Shukla, o bindu branco, é representado em um nível físico como o
espermatozóide no organismo masculino, cujo veículo é o fluído seminal. O
espermatozóide se torna o bindu
quando o sêmen é sublimado. No processo de sublimação, nem o fluído ou a
energia escapam do corpo. Contudo, não é a retenção ou a emissão do fluído seminal
que importa aqui, mas a conservação da energia que é utilizada em sua produção.
O assento do shukla é a lua, que se relaciona com a mente ou citta-śakti, a força mental ou
consciente. No kuṇḍalinī-yoga a lua é
representada em dois níveis de evolução: no nível instintivo ela é representada
pelo swādhisṭhāna-cakra e
no nível mental mais elevado pelo bindu-visarga-cakra.
Na simbologia dos cakras, a lua é associada
a estes dois cakras. Portanto, o bindu branco está associado à produção
do sêmen no nível do swādhisṭhāna e a
secreção do amṛta no bindu-visarga. Assim, o bindu branco se relaciona com a lua, que
corresponde tanto ao swādhisṭhāna
quanto ao bindu-visarga, dependendo
do contexto.
Como rajas ou prāṇa-śakti está associada ao sol na
região do maṇipūra e se manifesta
como força procriativa na região do útero ou swādhisṭhāna, ela se sustenta por apāna, a força prânica que usualmente desce da região do umbigo até
o períneo. Os diferentes mudrās, bandhas e kriyās do kuṇḍalinī-yoga
revertem o fluxo descendente de rajas,
de maneira que ele possa novamente voltar a região de agni-maṇḍala ou maṇipūra-cakra.
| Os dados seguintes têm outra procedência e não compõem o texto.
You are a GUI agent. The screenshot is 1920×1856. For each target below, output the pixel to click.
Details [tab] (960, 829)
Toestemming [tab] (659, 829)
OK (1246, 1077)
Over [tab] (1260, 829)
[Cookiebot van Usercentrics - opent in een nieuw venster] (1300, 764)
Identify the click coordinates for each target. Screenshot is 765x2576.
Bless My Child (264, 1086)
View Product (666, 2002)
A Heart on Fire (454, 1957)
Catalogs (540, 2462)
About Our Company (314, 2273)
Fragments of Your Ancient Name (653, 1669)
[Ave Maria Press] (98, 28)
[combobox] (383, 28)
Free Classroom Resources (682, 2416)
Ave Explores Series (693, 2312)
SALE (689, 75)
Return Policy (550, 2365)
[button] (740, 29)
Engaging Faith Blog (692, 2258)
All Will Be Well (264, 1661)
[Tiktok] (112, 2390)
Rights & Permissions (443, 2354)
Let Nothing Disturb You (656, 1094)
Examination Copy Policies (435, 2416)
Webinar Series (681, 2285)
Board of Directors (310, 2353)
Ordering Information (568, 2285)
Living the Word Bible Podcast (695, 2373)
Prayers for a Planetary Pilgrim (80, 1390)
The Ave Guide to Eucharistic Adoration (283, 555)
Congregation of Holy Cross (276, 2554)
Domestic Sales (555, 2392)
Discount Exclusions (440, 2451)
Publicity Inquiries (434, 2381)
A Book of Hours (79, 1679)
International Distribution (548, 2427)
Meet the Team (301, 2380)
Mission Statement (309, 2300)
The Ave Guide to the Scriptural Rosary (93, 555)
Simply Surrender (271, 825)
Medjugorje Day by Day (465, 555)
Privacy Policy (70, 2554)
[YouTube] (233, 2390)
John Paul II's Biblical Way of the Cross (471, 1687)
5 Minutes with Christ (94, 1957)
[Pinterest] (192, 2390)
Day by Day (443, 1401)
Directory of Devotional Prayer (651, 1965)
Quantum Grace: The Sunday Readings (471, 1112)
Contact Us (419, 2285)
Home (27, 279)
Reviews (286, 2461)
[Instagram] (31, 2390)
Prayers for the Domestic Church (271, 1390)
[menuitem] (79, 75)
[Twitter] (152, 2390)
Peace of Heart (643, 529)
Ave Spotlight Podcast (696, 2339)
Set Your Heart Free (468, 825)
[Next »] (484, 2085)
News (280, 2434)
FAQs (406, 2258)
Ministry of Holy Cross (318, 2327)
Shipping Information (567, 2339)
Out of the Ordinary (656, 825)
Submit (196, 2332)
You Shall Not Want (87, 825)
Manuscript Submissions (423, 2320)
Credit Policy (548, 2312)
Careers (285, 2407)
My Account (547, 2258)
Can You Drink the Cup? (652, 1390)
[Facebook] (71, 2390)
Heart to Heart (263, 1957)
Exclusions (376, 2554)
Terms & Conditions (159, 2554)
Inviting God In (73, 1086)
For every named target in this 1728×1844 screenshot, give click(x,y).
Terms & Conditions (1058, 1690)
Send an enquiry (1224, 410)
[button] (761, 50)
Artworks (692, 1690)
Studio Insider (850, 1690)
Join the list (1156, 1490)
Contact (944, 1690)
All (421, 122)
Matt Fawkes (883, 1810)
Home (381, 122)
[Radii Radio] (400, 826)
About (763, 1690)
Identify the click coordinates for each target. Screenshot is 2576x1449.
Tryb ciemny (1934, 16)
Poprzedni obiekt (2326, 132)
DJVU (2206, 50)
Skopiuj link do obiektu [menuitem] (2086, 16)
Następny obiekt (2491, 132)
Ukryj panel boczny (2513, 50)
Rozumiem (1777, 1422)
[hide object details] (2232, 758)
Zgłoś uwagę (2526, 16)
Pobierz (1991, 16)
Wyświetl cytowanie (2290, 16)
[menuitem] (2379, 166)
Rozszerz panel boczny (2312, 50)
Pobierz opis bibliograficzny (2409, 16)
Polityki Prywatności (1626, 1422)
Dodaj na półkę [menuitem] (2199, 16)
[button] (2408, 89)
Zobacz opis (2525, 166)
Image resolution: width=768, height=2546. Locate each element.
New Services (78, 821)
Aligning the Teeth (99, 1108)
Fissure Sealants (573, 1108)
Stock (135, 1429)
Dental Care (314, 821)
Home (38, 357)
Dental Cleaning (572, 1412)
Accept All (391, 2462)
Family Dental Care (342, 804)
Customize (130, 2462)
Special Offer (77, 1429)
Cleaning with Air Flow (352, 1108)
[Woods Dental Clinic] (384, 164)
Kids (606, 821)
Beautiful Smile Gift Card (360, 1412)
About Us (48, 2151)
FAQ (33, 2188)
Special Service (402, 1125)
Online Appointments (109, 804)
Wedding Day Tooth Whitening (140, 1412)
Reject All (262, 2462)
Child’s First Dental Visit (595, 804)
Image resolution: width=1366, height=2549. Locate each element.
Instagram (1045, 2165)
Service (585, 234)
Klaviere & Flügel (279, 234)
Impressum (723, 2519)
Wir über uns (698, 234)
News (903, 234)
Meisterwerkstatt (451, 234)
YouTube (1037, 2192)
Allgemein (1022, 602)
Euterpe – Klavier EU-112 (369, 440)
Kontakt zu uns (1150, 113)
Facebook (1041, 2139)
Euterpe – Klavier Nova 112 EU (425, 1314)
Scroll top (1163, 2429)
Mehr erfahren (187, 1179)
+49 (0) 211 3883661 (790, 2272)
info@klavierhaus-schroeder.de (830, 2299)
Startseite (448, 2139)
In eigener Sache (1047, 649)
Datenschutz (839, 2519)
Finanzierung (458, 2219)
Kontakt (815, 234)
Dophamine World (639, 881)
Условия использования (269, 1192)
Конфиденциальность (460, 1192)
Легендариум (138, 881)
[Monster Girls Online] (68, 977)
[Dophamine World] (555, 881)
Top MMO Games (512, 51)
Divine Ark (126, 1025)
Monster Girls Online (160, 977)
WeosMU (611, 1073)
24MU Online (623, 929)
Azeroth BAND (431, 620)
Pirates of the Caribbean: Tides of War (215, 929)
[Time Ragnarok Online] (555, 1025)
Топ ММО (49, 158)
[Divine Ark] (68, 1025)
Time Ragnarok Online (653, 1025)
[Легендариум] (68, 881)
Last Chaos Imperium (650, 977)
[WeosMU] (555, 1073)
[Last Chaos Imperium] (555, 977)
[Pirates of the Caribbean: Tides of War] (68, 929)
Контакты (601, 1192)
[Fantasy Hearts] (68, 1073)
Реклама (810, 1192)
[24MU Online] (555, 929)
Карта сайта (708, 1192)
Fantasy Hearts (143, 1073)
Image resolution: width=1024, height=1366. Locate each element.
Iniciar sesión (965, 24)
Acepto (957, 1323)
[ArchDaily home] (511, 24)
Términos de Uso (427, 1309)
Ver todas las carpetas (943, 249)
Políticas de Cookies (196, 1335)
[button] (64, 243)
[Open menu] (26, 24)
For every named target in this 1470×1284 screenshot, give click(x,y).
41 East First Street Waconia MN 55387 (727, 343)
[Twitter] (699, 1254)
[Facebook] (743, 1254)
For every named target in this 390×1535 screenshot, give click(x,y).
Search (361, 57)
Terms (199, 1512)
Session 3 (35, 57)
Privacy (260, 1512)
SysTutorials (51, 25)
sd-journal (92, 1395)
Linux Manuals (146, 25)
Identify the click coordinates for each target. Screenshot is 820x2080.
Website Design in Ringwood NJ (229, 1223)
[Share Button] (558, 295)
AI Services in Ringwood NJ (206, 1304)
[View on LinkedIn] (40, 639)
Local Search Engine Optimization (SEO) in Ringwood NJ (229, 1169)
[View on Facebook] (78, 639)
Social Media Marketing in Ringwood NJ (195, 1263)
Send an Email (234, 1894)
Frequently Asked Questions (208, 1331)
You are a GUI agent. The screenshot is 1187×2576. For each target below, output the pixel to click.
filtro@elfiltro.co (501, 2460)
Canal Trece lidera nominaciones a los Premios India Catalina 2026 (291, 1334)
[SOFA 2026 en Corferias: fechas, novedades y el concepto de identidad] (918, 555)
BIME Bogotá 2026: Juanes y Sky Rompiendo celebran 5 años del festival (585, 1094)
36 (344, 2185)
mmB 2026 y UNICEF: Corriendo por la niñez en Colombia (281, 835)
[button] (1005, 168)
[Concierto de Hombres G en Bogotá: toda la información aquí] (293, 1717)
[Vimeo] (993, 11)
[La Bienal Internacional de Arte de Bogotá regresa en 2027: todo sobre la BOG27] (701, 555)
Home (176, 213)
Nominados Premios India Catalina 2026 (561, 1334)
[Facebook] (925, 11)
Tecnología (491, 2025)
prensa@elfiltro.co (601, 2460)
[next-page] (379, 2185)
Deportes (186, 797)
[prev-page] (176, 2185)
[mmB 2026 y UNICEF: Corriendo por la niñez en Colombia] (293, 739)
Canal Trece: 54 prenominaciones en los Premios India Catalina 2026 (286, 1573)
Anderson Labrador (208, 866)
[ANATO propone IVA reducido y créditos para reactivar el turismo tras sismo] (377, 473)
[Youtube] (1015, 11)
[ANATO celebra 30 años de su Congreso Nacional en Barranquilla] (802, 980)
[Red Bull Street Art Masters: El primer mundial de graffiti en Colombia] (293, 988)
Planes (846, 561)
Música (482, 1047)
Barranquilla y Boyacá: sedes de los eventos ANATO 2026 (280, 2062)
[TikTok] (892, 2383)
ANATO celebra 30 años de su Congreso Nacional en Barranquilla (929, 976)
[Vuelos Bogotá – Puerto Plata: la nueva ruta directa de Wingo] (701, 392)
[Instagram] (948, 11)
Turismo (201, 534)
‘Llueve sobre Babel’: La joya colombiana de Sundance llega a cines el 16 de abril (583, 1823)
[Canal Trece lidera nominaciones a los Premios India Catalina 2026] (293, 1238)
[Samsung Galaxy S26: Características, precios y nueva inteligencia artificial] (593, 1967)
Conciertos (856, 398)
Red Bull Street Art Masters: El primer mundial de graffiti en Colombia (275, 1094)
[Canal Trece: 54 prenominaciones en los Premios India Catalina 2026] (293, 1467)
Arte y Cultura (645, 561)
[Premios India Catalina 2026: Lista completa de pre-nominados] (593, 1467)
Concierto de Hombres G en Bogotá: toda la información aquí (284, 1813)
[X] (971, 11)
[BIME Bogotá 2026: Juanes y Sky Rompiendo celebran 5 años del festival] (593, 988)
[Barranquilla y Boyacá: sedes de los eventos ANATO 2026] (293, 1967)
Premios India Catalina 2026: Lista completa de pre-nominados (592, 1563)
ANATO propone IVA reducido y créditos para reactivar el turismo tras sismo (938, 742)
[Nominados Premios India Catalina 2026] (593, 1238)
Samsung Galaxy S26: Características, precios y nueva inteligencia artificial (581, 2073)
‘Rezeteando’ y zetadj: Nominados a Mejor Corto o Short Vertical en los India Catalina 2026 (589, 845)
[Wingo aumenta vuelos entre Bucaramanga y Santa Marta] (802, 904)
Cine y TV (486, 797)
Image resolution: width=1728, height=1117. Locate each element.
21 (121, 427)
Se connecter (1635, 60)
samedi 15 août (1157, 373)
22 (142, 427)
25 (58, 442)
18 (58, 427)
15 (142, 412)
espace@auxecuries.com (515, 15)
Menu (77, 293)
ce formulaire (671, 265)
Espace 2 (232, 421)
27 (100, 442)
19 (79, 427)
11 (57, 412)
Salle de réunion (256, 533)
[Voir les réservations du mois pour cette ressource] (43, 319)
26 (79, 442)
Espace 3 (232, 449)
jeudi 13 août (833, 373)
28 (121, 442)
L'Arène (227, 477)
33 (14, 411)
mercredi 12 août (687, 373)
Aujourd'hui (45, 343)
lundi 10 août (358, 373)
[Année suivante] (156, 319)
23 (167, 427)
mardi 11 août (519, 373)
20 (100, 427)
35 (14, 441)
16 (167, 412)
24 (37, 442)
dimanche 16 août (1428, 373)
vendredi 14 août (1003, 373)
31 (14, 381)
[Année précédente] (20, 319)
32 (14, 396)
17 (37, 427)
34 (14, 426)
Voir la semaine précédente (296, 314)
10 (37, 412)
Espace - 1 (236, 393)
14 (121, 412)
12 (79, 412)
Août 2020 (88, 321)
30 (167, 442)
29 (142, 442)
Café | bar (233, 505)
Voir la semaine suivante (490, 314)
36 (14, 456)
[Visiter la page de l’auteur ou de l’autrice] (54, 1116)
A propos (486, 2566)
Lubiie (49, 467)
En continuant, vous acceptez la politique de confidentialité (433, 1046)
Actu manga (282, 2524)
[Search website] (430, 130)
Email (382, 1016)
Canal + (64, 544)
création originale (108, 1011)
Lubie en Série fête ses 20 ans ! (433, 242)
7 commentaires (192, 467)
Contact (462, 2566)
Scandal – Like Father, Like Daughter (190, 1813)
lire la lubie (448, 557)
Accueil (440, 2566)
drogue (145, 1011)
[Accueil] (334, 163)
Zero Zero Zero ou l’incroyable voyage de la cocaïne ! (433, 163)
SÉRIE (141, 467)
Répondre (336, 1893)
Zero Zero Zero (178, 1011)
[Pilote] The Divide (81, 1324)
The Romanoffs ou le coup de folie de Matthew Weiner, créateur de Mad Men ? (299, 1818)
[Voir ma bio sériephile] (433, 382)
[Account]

Neste processo, o grande armazém de prāṇa no maṇipūra é gradativamente ativado e desperto
pela força de rajas. Posteriormente,
pelas mesmas técnicas citadas acima, o despertar do prāṇa ou rajas é dirigido
para dentro da suṣumṇā-nāḍī, de onde ascende com grande força e
se integra com o bindu. Esse processo
pode ser comparado ao despertar da kuṇḍalinī
no nível de maṇipūra. Portanto, é
dito que com o despertar da kuṇḍalinī
a partir do mūlādhāra, prāṇa-śakti ascende como uma garoa fina,
mas quando a kuṇḍalinī desperta a
partir do maṇipūra, ela ascende como
uma torrente de energia, um verdadeiro vulcão em erupção.
Integrando rajas com o sol na
região do maṇipūra, o despertar da kuṇḍalinī se torna estável e
continuamente progressivo. O despertar da kuṇḍalinī
a partir do mūlādhāra nunca é
permanente. Ela sobe e desce devido à ação gravitacional das identificações e
associações materiais. Não existe força o suficiente para atravessar as
barreiras kármicas e instintivas dos centros mais inferiores. Contudo, quando a
kuṇḍalinī é desperta a partir do maṇipūra-cakra pela integração do rajas com o sol, não existe queda
posterior e o rajas sobe desimpedido
através da suṣumṇā-nāḍī para se integrar com bindu.